No all’inglese lingua esclusiva di tutti master e dottorati. Con la sentenza 42/2017 del 24 febbraio 2017 la Corte costituzionale italiana infligge un duro colpo all’impianto di difesa del Politecnico di Milano e del Ministero dell’istruzione, l’università e della ricerca (MIUR), che hanno impugnato di fronte al Consiglio di Stato la sentenza del TAR del 2013 con la quale si bloccò la politica linguistica del prestigioso ateneo meneghino volta a rendere l’inglese lingua esclusiva dei corsi di master e dottorato. La Consulta costituzionale ha stabilito che “la lingua italiana è, nella sua ufficialità, e quindi primazia, vettore della cultura e della tradizione immanenti nella comunità nazionale, tutelate anche dall’art. 9 Cost. La progressiva integrazione sovranazionale degli ordinamenti e l’erosione dei confini nazionali determinati dalla globalizzazione possono insidiare senz’altro, sotto molteplici profili, tale funzione della lingua italiana: il plurilinguismo della società contemporanea, l’uso d’una specifica lingua in determinati ambiti del sapere umano, la diffusione a livello globale d’una o più lingue sono tutti fenomeni che, ormai penetrati nella vita dell’ordinamento costituzionale, affiancano la lingua nazionale nei più diversi campi. Tali fenomeni, tuttavia, non debbono costringere quest’ultima in una posizione di marginalità: al contrario, e anzi proprio in virtù della loro emersione, il primato della lingua italiana non solo è costituzionalmente indefettibile, bensì – lungi dall’essere una formale difesa di un retaggio del passato, inidonea a cogliere i mutamenti della modernità – diventa ancor più decisivo per la perdurante trasmissione del patrimonio storico e dell’identità della Repubblica, oltre che garanzia di salvaguardia e di valorizzazione dell’italiano come bene culturale in sé”.
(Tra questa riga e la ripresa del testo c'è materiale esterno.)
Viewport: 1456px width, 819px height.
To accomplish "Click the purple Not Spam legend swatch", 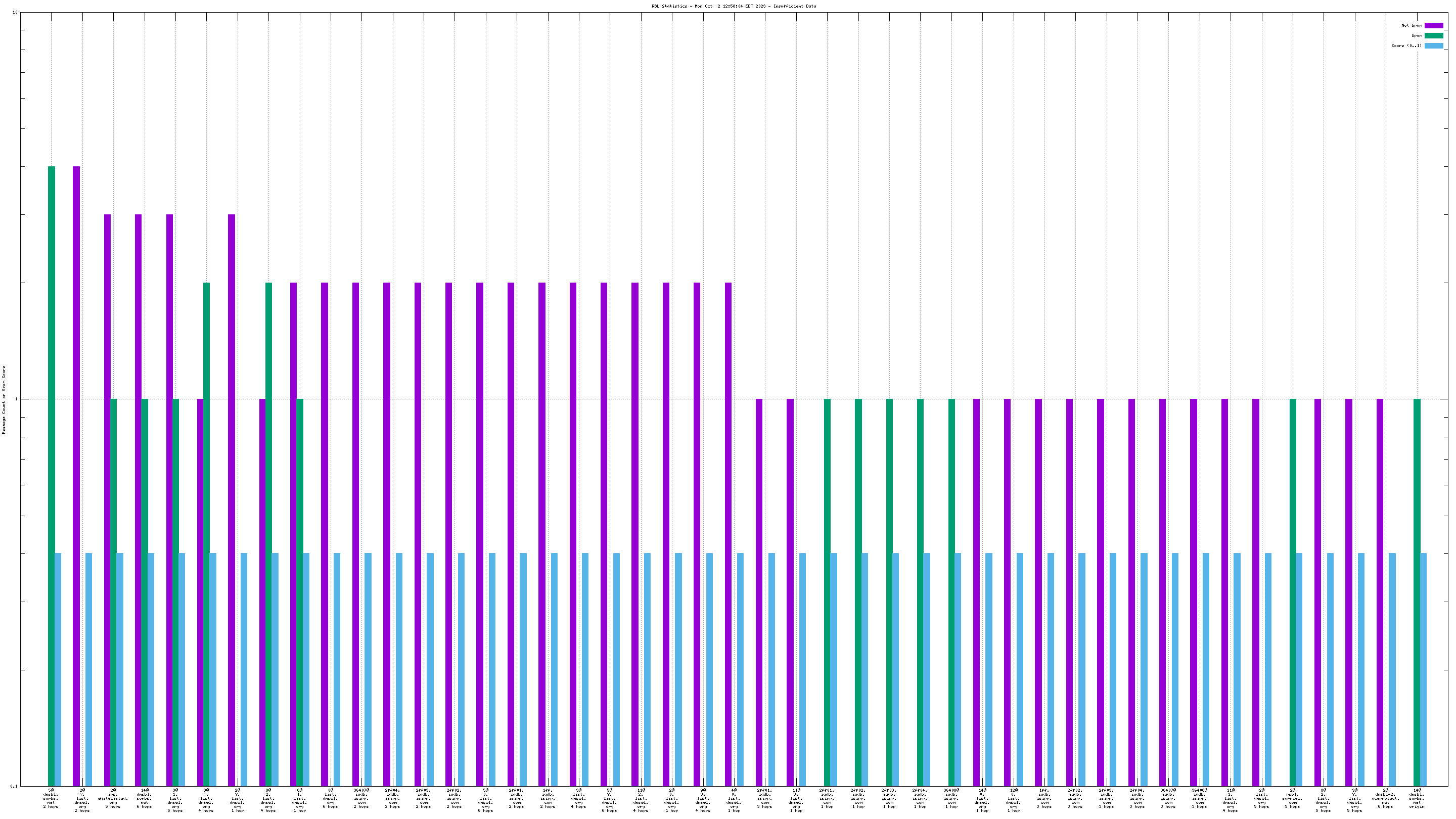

In altre parole è anticostituzionale che una università pubblica usi l’inglese come lingua esclusiva dell’insegnamento marginalizzando la lingua italiana. Ciò non significa chiudersi al mondo. La Consulta afferma infatti che i principi costituzionali “non precludono certo la facoltà, per gli atenei che lo ritengano opportuno, di affiancare all’erogazione di corsi universitari in lingua italiana corsi in lingua straniera, anche in considerazione della specificità di determinati settori scientifico-disciplinari”. Inoltre è possibile che “in considerazione delle peculiarità e delle specificità dei singoli insegnamenti, le università possano, nell’ambito della propria autonomia, scegliere di attivarli anche esclusivamente in lingua straniera”. Insomma, i programmi o i corsi interi in inglese devono essere affiancati da programmi in italiano, mentre è legittimo che all’interno di un programma in italiano vi siano alcuni singoli insegnamenti in inglese.
La Corte Costituzionale quindi indica una via per una internazionalizzazione sostenibile e una gestione democratica della globalizzazione linguistica che sia rispettosa del plurilinguismo e della diversità culturale. La questione ora ritorna al Consiglio di Stato che deve deliberare sul ricorso del Politecnico e del MIUR. Sulla base della sentenza della Corte Costituzionale, però, è difficile credere che il Consiglio di Stato rigetti la sentenza del TAR. Al Politecnico e al MIUR non resterebbe che trarne le conseguenze: dimissioni del Rettore del Politecnico e varo di varie misure di deanglificazione dei programmi di studio da parte del MIUR.